Return each record word for word, keeping none of its pictures.

:::

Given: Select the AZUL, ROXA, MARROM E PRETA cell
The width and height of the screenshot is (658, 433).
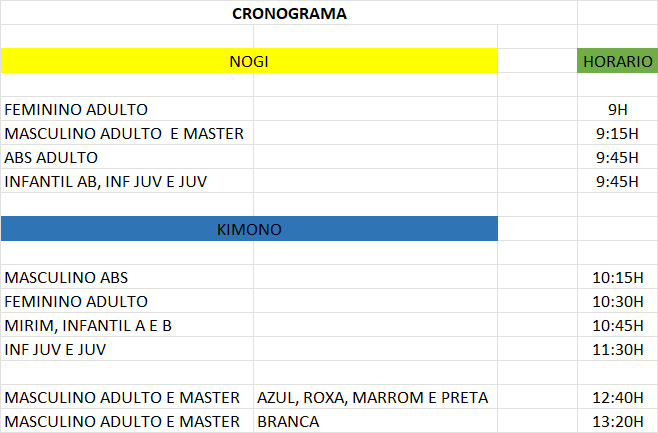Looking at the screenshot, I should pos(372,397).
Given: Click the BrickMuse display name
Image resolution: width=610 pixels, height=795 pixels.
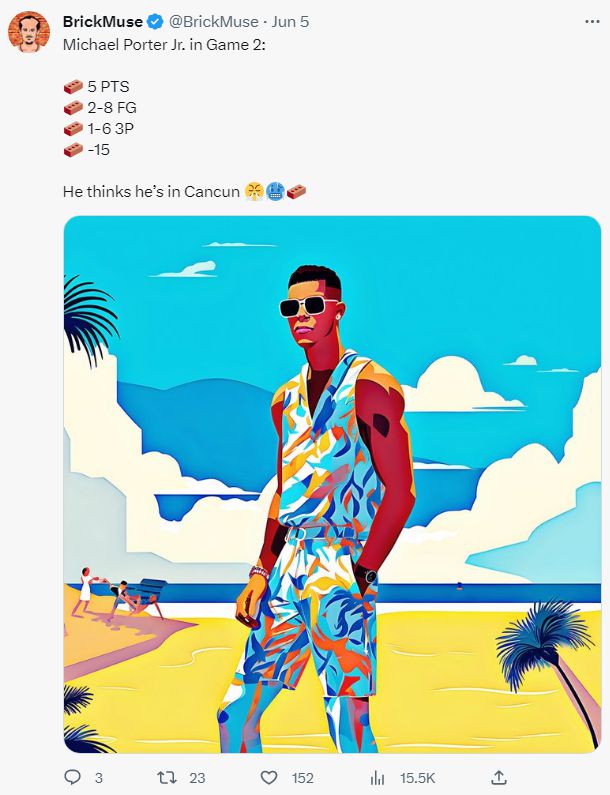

:::

• Answer to the problem:
Given: Select the AZUL, ROXA, MARROM E PRETA cell
The width and height of the screenshot is (658, 433).
Looking at the screenshot, I should pos(372,397).
Given: Click the BrickMuse display name
Image resolution: width=610 pixels, height=795 pixels.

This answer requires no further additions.